- ASSIGNMENT:
Which lines of the data below hold "agent"? Copy each of them.
START RECORDS FOR PROCESSING
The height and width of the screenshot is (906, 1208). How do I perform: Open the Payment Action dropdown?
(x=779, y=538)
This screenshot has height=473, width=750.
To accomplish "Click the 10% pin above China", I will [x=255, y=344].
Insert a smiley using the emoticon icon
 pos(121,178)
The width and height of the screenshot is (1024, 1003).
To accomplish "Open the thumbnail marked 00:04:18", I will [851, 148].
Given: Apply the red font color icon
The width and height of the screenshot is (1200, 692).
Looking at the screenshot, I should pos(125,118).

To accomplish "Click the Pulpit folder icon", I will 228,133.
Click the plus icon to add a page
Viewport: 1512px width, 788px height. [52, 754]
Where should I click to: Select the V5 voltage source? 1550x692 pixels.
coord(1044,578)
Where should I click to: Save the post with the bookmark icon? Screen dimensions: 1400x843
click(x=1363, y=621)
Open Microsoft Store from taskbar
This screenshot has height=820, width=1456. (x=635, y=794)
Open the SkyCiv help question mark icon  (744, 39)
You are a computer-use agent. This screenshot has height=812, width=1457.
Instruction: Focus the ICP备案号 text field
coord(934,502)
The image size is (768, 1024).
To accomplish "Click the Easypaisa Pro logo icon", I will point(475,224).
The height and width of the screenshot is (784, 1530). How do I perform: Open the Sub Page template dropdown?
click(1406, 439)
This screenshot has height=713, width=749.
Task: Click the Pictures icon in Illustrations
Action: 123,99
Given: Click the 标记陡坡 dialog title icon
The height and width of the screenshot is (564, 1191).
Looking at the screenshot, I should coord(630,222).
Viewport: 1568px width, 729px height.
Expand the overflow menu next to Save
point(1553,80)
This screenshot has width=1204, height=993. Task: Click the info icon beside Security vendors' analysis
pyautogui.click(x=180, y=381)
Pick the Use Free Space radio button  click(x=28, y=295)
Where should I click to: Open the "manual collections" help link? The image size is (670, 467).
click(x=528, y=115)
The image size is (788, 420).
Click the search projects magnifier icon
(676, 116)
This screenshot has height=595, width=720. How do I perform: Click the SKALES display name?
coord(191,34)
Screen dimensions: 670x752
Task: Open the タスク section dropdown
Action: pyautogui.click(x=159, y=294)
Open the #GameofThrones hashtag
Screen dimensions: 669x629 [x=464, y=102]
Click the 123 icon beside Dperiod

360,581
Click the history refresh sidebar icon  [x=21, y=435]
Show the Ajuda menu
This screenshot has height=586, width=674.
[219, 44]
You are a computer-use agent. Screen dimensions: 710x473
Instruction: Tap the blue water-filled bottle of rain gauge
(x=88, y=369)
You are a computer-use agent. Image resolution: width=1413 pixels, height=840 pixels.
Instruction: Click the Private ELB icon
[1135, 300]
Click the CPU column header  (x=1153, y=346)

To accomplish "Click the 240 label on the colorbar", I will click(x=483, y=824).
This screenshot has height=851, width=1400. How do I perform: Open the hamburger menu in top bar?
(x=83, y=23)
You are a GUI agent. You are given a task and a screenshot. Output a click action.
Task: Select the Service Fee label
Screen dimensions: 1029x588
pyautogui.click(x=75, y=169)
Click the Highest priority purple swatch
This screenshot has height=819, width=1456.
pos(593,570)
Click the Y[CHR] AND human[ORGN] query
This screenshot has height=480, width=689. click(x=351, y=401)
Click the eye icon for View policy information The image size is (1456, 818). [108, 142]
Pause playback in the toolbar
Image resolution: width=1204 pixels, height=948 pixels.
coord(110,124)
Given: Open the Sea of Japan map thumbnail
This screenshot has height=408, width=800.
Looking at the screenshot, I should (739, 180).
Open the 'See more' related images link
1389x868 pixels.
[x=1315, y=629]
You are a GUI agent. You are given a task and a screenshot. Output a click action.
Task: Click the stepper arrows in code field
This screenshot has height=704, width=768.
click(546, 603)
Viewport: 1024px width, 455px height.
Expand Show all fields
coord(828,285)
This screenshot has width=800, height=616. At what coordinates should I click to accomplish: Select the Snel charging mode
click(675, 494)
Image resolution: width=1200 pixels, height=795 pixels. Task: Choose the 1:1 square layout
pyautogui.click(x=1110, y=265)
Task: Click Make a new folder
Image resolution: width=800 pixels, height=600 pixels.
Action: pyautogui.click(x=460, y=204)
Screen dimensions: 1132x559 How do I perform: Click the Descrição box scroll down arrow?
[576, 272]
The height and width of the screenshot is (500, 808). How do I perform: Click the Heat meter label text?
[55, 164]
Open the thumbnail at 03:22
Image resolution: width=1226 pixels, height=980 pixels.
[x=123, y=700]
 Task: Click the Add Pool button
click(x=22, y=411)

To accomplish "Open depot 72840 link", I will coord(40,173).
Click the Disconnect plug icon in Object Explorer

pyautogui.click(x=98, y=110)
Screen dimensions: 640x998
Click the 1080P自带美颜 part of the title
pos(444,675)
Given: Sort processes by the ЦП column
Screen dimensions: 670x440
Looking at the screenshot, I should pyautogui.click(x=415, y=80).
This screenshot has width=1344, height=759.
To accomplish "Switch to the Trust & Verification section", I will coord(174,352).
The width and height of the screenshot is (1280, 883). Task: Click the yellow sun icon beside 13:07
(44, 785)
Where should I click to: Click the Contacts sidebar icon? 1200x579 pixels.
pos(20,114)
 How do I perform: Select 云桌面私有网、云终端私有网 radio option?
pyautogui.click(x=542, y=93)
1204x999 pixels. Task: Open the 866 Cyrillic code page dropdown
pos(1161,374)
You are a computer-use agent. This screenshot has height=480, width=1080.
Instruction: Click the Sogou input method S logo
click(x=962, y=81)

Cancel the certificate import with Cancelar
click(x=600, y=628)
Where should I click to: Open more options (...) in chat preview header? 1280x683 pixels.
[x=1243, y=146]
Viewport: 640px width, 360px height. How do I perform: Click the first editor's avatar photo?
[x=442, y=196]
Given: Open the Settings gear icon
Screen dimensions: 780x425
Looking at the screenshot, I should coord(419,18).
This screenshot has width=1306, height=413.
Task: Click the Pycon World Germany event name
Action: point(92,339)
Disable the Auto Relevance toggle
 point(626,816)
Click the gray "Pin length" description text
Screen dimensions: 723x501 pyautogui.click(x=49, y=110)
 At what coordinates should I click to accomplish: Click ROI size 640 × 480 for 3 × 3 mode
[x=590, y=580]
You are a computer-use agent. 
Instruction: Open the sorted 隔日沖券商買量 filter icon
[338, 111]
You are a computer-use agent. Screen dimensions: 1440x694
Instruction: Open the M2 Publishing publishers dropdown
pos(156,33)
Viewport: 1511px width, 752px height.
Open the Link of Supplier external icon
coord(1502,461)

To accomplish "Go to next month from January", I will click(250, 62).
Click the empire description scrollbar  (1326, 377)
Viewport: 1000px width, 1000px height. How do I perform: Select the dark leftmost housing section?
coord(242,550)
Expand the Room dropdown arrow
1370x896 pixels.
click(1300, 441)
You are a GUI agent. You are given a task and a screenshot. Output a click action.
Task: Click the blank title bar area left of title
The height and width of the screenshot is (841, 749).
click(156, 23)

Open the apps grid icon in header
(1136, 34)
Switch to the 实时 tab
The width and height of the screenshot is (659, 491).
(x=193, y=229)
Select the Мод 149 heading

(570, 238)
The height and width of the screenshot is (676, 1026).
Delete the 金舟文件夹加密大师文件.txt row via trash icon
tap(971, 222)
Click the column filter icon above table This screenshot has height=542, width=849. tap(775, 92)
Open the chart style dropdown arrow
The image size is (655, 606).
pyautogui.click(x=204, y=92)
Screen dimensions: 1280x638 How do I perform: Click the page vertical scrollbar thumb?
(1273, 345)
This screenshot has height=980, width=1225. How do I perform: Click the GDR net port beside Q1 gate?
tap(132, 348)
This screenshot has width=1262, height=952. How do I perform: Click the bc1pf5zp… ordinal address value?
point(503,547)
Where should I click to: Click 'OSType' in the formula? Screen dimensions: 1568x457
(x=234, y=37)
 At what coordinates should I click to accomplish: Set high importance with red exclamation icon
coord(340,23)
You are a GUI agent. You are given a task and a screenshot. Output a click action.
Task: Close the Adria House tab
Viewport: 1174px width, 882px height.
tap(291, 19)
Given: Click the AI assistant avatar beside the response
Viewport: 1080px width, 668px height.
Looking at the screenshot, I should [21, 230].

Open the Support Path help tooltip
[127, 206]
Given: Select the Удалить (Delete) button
END RECORDS FOR PROCESSING
- SOLUTION:
You are a computer-use agent. This screenshot has height=812, width=1457.
You are a computer-use agent. Screen dimensions: 710x473
You are a computer-use agent. Image resolution: width=1413 pixels, height=840 pixels.
You are a GUI agent. You are given a task and a screenshot. Output a click action.
You are a GUI agent. You are given a task and a screenshot. Output a click action.
You are a computer-use agent. This screenshot has height=480, width=1080.
You are a computer-use agent. 
You are a computer-use agent. Screen dimensions: 1440x694
You are a GUI agent. You are given a task and a screenshot. Output a click action.
You are a GUI agent. You are given a task and a screenshot. Output a click action.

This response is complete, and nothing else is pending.